Bella l'ultima frase: "gli anni che passano non le fanno paura né attenuano il suo sorriso.”

Infatti, solo le persone veramente adulte (siano esse uomini o donne) non temono di invecchiare e non si inacidiscono sotto il peso delle amarezze e delle delusioni che la vita, inevitabilmente, riserva a ciascuno.

Il segreto di una vita realizzata, piena e coraggiosa, sta proprio in questo concetto: imparare a vincere la paura. Non  diciamo: non averne, ciò che è impossibile, almeno qualche volta; ma imparare a vincerla.

È la paura che ci spinge ad essere delle persone mediocri, scontente e infelici; che ci rende avari e, al tempo stesso, esosi nei rapporti con gli altri; è la paura che ci rende duri e insensibili, oppure aggressivi, oppure esageratamente timidi e scoraggiati; è la paura che ci spinge a voler apparire diversi da quello che siamo, per piacere agli altri, essere accettati ed amati. Quasi tutte le cose peggiori che facciamo nella nostra vita, le scelte sbagliate, i compromessi inaccettabili, le cattiverie gratuite, gli opportunismi e le strumentalizzazioni del prossimo, sono figlie della paura. E tutte le paure, in ultima analisi, si possono ridurre a una sola: la paura della morte, di cui fa parte la paura di quella forma di vera e propria morte sociale che consiste nel non essere cercati, ammirati, apprezzati, desiderati e amati.

Solo chi smette di inseguire tutte queste cose, come se fossero dei beni in sé e non dei segni di un valore più grande, ossia del valore della propria persona, può dirsi veramente libero.
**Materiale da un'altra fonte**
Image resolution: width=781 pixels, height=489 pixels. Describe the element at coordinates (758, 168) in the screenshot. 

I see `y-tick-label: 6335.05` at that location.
La società del consumo fa di tutto per acuire in noi il bisogno di dipendenza: compresi quei supermercati del consumo spirituale che sono le sette religiose o pseudo-religiose, le quali offrono amore e senso della vita a chi se ne sente terribilmente privo e bisognoso, in cambio di una completa sottomissione - non al Dio denaro e alla mode 'laiche' del momento, ma a qualche sedicente "maestro"  che tutto desidera, fuorché aiutare le persone a imparare a camminare con le proprie gambe sulle strade della vita.

 

Noi conosciamo alcune di queste donne sole, che hanno imparato a vincere la paura e che camminano sulle proprie gambe lungo le strade della vita.

Alcune di esse hanno dovuto anche crescere dei figli, e lo hanno saputo fare in maniera eccellente, nonostante tutte le difficoltà.

Gli anni che passano non le spaventano né attenuano il loro sorriso, perché hanno imparato il grande segreto: il non attaccamento alle cose (comprese giovinezza e bellezza), l'accettazione di se stessi, la dignità e l'autostima che provengono solo dalla coscienza di vivere una vita libera, coerente, protesa onestamente alla ricerca della verità.